### FRAGMENTO DEL DOCUMENTO:

++++++

El fiscal general Aldo Nizetich y la funcionaria de fiscalía Mariel Wild en representación de la fiscalía hicieron saber que el día mencionado cerca de las 21 M.D.D. se apersonó en el comercio aludido y ya en el interior extrajo un arma calibre 9 milímetros y procedió a cargarla para luego apuntar a la propietaria amenazando a las personas que allí se encontraban, que debido a lo ocurrido salieron al exterior y pusieron en conocimiento de lo que sucedía a personal policial. Mientras, el imputado apuntaba a la dueña y le reclamaba la entrega de dinero, a la vez que revisaba todo el lugar, momento en que llega una persona de civil y con arma reglamentaria, que tomó conocimiento por un familiar. Es así que tras darle la voz que se detenga y entregue el arma, logra reducirlo y aprehenderlo en forma inmediata. Se pudo verificar que afuera el maleante era esperado por otro individuo a bordo de una motocicleta, que al percatarse de la situación emprendió raudamente la fuga.
La calificación es por robo agravado por uso de arma de fuego en grado de tentativa y se expuso sobre los riesgos de fuga y entorpecimiento para pedir la prisión preventiva mientras dure la investigación.
Esto fue tenido en cuenta por el Juez Gustavo Castro que consideró los peligros de fuga y entorpecimiento, con la gravedad y características del hecho, expectativa de pena y posible influencia sobre presuntos testigos para imponerle la prisión preventiva por el término de seis meses, además de disponer la correspondiente apertura de investigación.

++++++

### DATOS PARA ANALIZAR:
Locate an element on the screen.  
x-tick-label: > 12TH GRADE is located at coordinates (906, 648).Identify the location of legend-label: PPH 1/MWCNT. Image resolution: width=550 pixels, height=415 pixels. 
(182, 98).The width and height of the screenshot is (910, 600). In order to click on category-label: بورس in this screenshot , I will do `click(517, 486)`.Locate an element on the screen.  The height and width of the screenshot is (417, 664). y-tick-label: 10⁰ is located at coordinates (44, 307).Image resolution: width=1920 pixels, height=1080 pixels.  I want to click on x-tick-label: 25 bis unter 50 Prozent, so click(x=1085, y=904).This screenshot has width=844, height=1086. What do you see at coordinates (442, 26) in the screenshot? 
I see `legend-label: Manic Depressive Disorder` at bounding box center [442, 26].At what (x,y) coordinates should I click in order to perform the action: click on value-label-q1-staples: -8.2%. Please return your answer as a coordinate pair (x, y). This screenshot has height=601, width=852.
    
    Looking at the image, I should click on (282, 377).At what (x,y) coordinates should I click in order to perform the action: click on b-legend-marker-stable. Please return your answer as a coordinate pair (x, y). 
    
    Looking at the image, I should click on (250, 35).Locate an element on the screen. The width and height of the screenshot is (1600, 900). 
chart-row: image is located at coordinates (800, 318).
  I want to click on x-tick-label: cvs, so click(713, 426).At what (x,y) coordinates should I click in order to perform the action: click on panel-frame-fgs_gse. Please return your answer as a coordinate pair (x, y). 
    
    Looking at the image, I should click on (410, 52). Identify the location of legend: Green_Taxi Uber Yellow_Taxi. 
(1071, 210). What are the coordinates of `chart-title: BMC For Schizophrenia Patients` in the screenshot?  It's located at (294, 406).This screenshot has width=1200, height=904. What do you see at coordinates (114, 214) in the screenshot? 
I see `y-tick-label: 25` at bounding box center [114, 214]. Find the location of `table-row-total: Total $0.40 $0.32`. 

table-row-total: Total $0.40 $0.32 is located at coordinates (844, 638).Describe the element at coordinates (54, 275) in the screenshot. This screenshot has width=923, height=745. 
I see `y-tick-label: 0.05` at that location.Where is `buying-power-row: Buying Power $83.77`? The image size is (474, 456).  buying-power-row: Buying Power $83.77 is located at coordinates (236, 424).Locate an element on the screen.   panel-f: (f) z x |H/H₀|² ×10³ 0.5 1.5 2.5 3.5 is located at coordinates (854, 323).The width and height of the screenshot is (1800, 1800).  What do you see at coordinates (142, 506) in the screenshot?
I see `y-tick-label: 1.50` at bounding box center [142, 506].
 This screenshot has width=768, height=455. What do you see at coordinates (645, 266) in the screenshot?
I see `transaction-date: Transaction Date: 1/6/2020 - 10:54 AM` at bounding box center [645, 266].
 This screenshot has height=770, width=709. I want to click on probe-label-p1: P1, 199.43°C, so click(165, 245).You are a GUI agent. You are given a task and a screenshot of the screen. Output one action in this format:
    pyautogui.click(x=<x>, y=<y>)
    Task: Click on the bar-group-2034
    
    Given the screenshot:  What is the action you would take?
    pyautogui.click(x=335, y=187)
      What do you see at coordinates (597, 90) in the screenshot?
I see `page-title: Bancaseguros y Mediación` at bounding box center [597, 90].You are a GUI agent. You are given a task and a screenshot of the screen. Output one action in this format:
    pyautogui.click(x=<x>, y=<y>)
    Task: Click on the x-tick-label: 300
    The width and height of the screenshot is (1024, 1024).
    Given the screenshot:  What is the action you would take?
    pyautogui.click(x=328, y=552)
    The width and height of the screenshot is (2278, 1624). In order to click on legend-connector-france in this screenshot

++++++

### TUS TAREAS:
1. Transcribe de la nota sobre el intento de robo el tramo que va de "Esto fue tenido" a "apertura de investigación.".
2. Traduce al inglés esta oración de la nota sobre el intento de robo: "La calificación es por robo agravado por uso de arma de fuego en grado de tentativa y se expuso sobre los riesgos de fuga y entorpecimiento para pedir la prisión preventiva mientras dure la investigación."

### RESPUESTAS:
1.
Esto fue tenido en cuenta por el Juez Gustavo Castro que consideró los peligros de fuga y entorpecimiento, con la gravedad y características del hecho, expectativa de pena y posible influencia sobre presuntos testigos para imponerle la prisión preventiva por el término de seis meses, además de disponer la correspondiente apertura de investigación.

2. The charge is attempted aggravated robbery with the use of a firearm, and the risks of flight and obstruction were set out in order to request pretrial detention for as long as the investigation lasts.